GIVEN RECORDS:
>>>

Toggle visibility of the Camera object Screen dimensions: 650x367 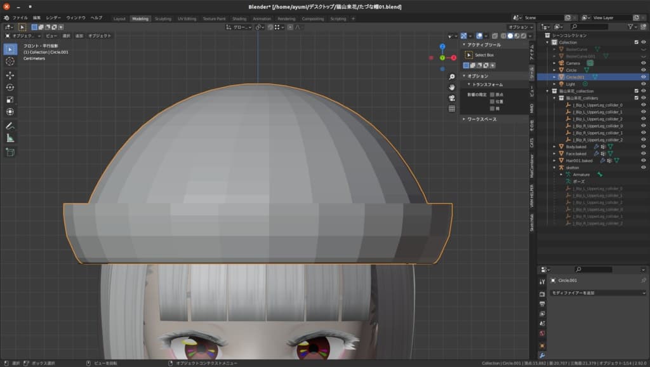tap(644, 63)
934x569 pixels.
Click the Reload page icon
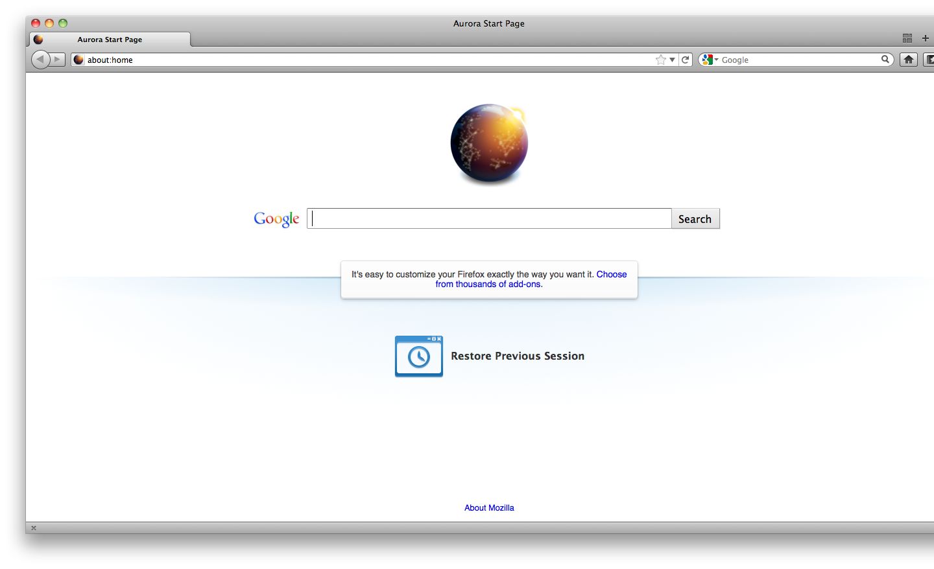(686, 60)
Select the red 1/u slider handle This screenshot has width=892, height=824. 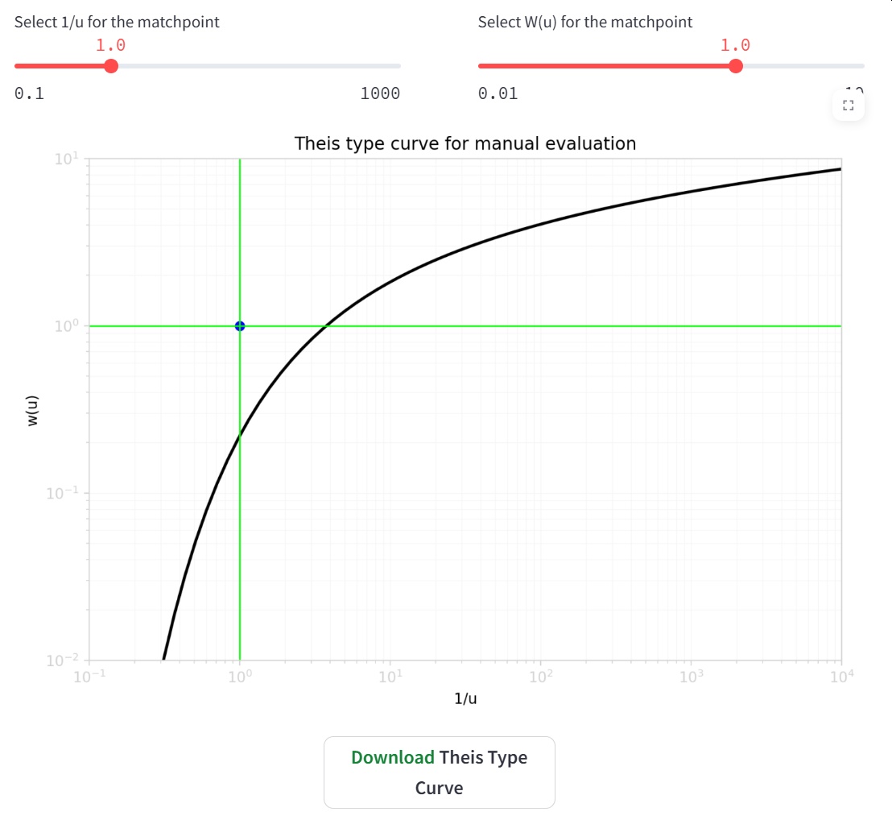click(x=110, y=65)
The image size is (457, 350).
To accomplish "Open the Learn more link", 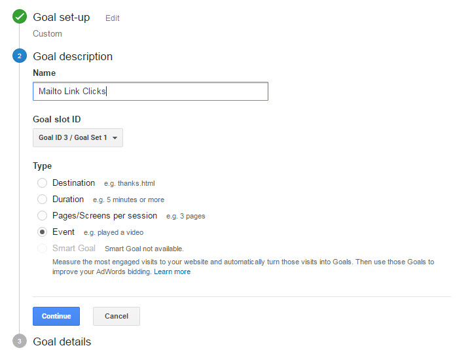I will point(172,271).
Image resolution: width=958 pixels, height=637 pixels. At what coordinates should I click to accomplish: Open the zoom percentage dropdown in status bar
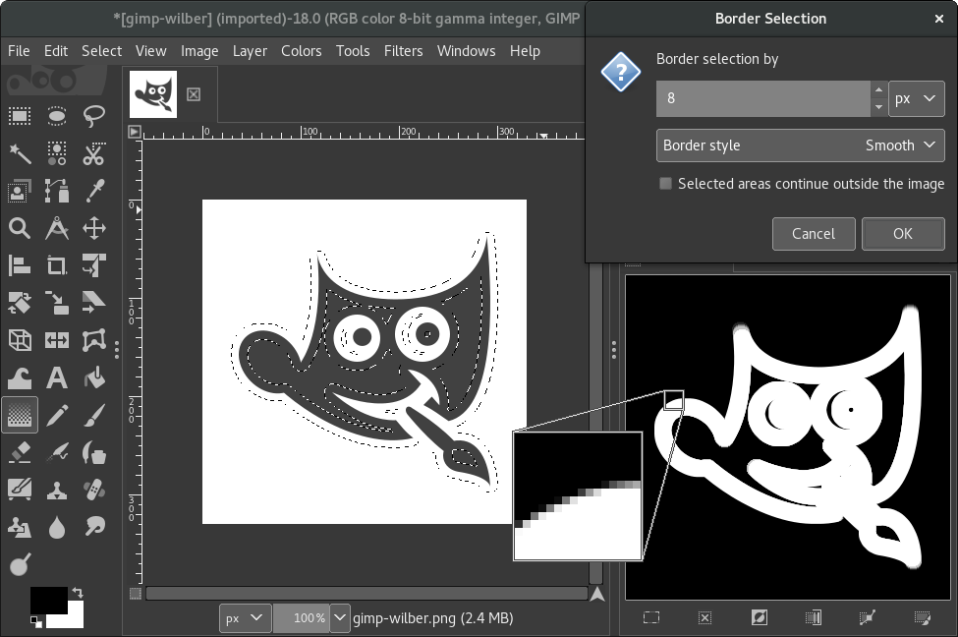(340, 618)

<<<

TO DO: Can you echo back, word for word, the part of the data above that opens with the line containing "Image resolution: width=958" and runs through the end of the data, leaving out the pictures?

ANSWER BELOW:
Image resolution: width=958 pixels, height=637 pixels. At what coordinates should I click to accomplish: Open the zoom percentage dropdown in status bar
(340, 618)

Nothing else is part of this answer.